= Task details =
Give the lines below again exactly, starting with the line that holds "Image resolution: width=286, height=2576." and going on through the line that holds "Shipping Policy (41, 2513)".

= Given data =
Content starts
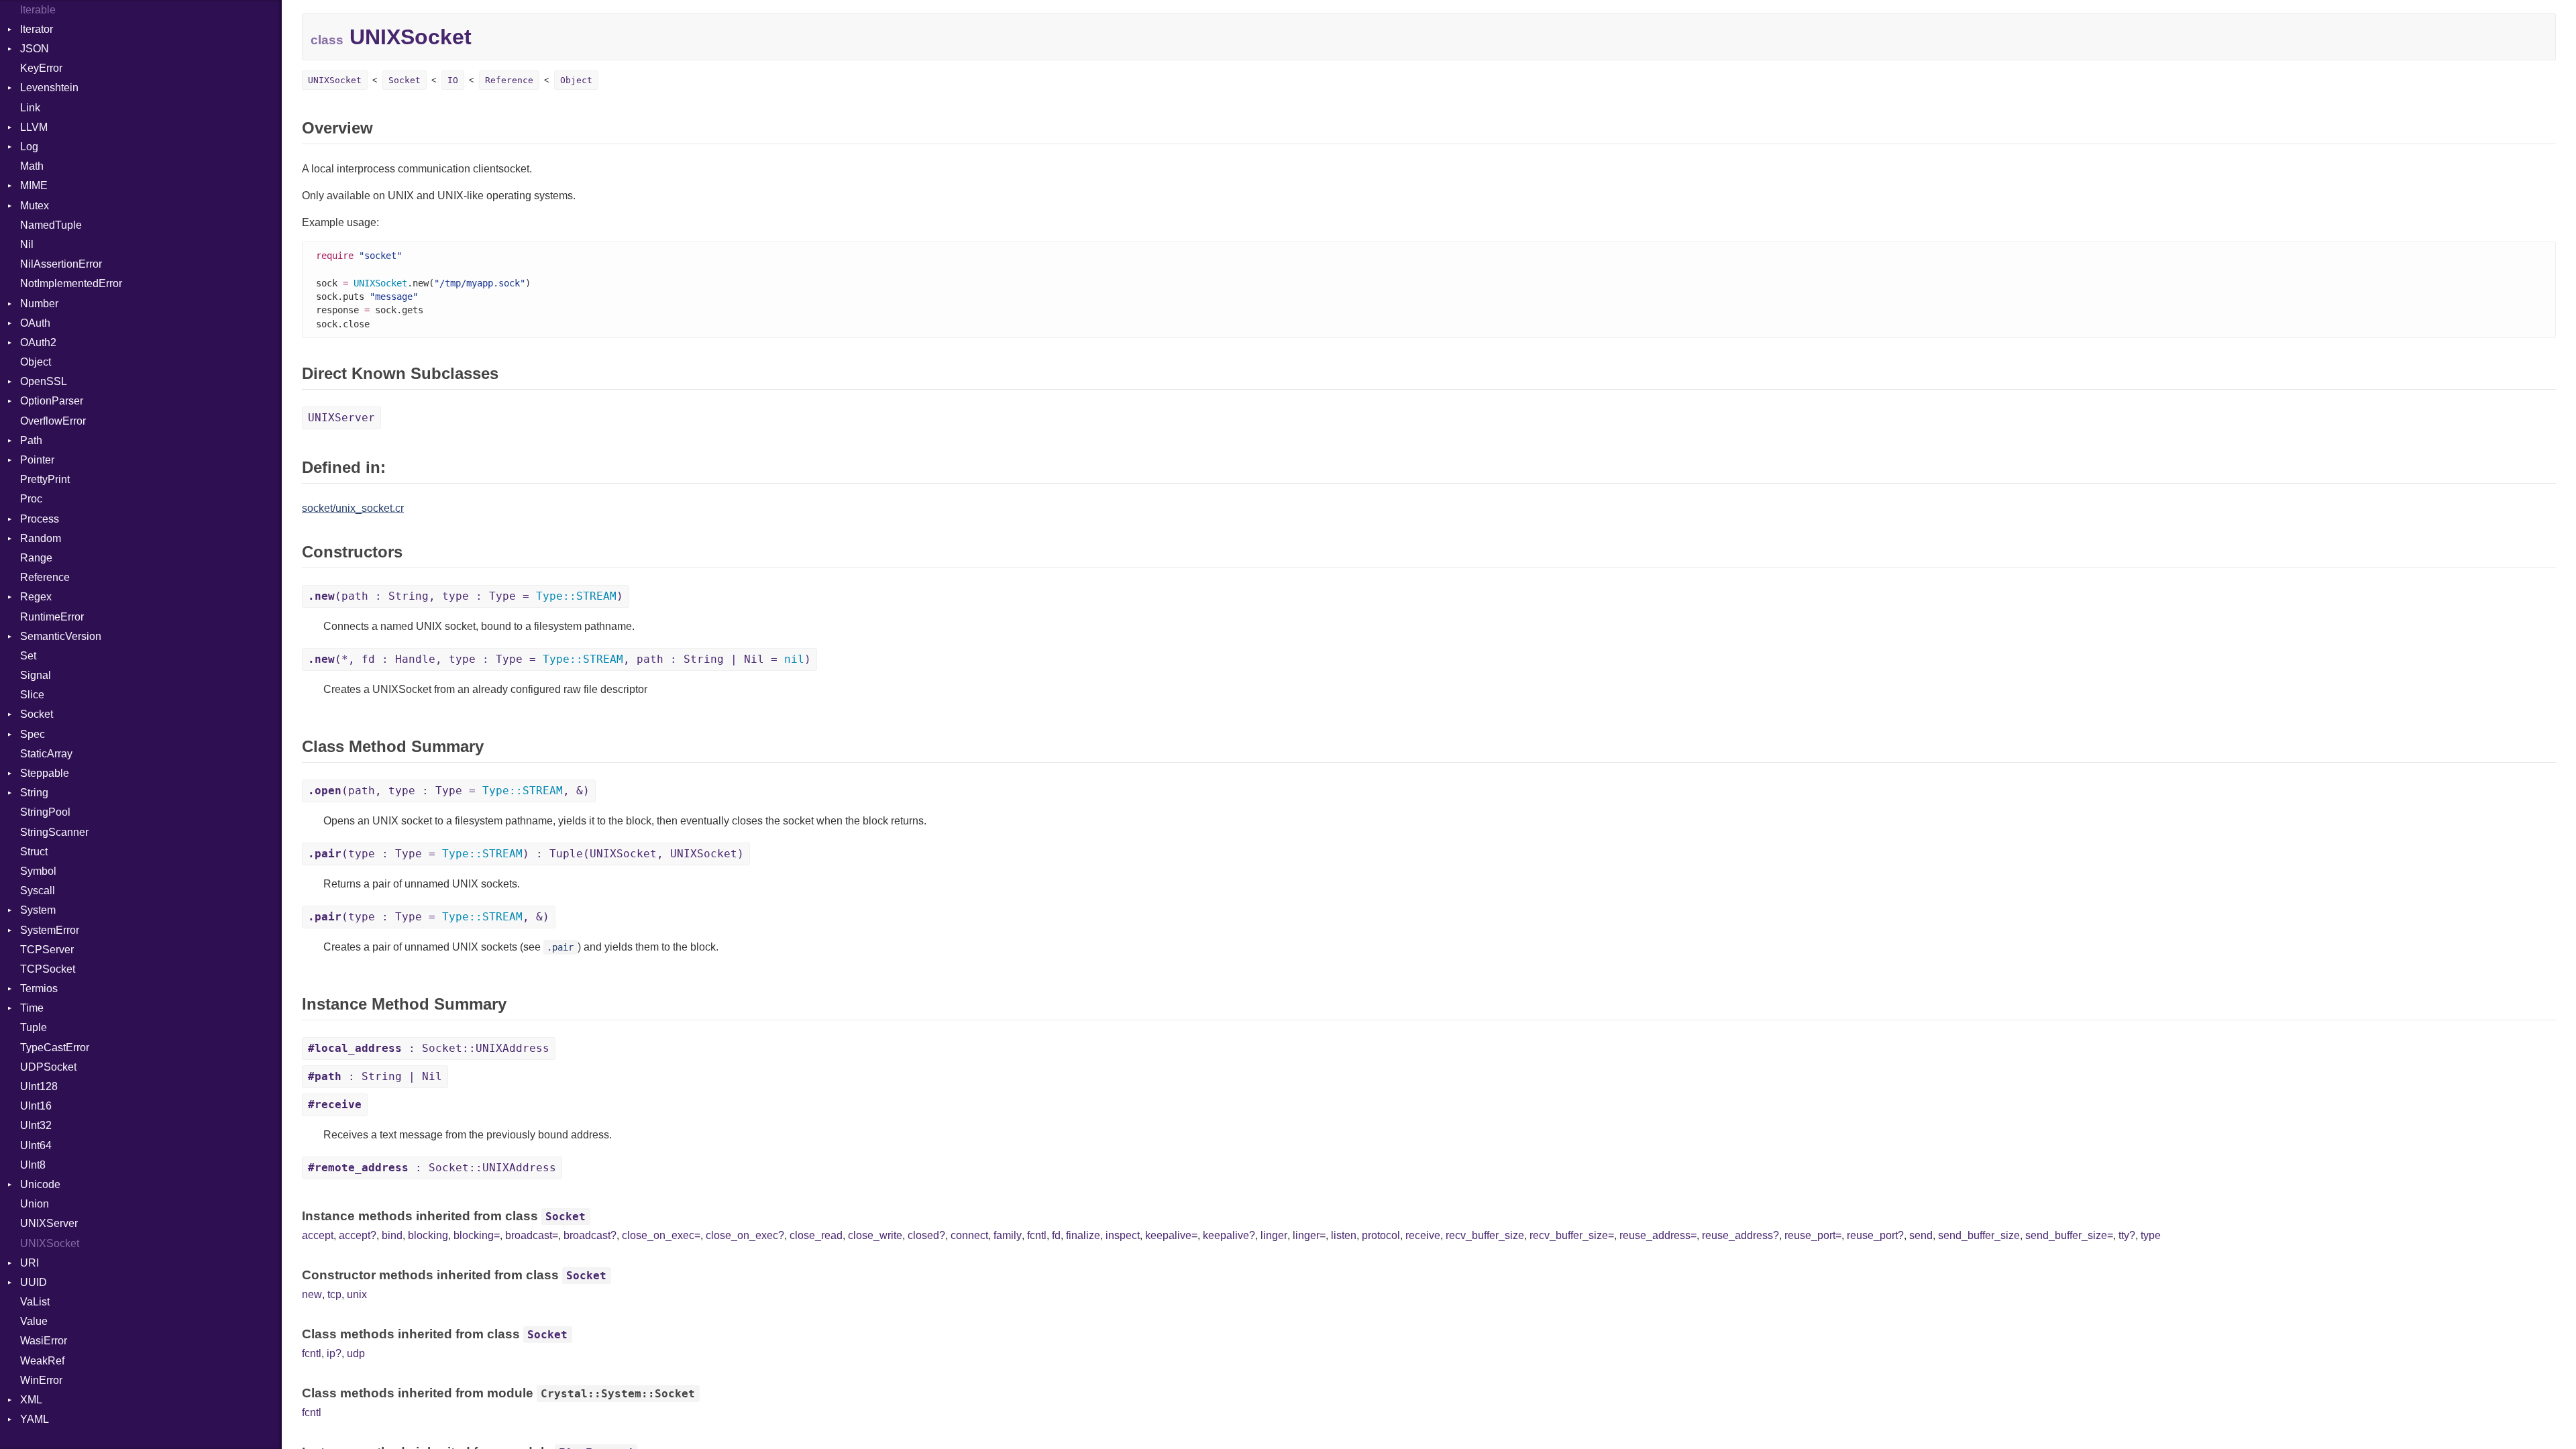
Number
Content ends
Content starts
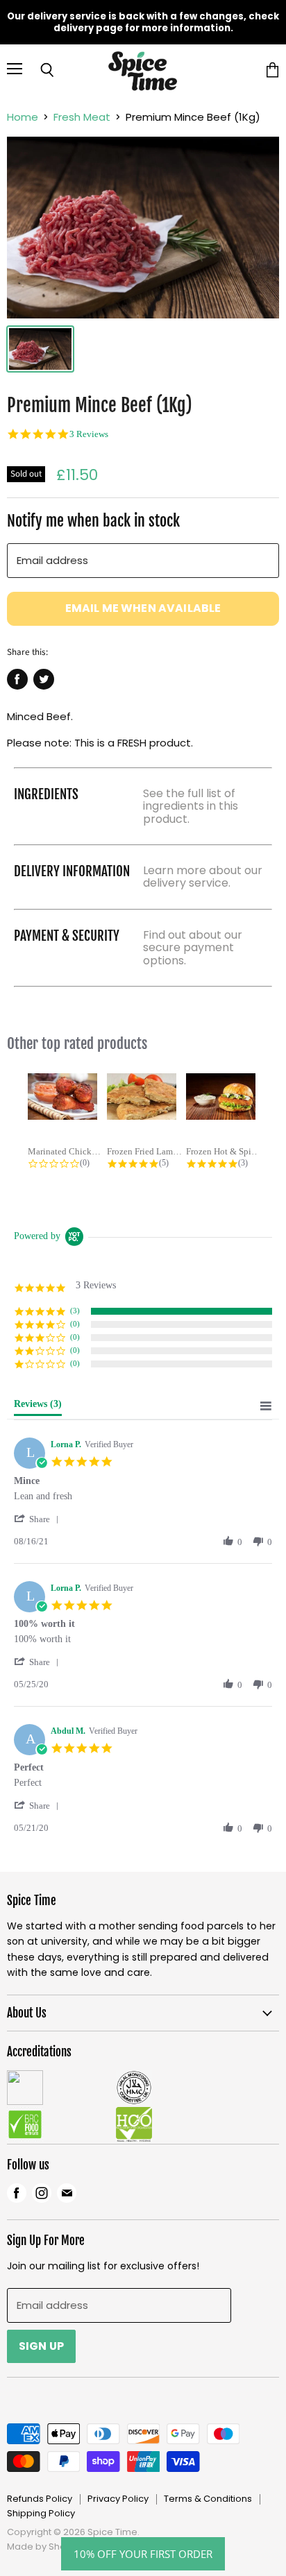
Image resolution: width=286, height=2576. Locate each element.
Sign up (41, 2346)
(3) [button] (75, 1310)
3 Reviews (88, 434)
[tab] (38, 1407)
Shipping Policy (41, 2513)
Content ends
= Written reply =
Image resolution: width=286, height=2576. Locate each element.
Sign up (41, 2346)
(3) [button] (75, 1310)
3 Reviews (88, 434)
[tab] (38, 1407)
Shipping Policy (41, 2513)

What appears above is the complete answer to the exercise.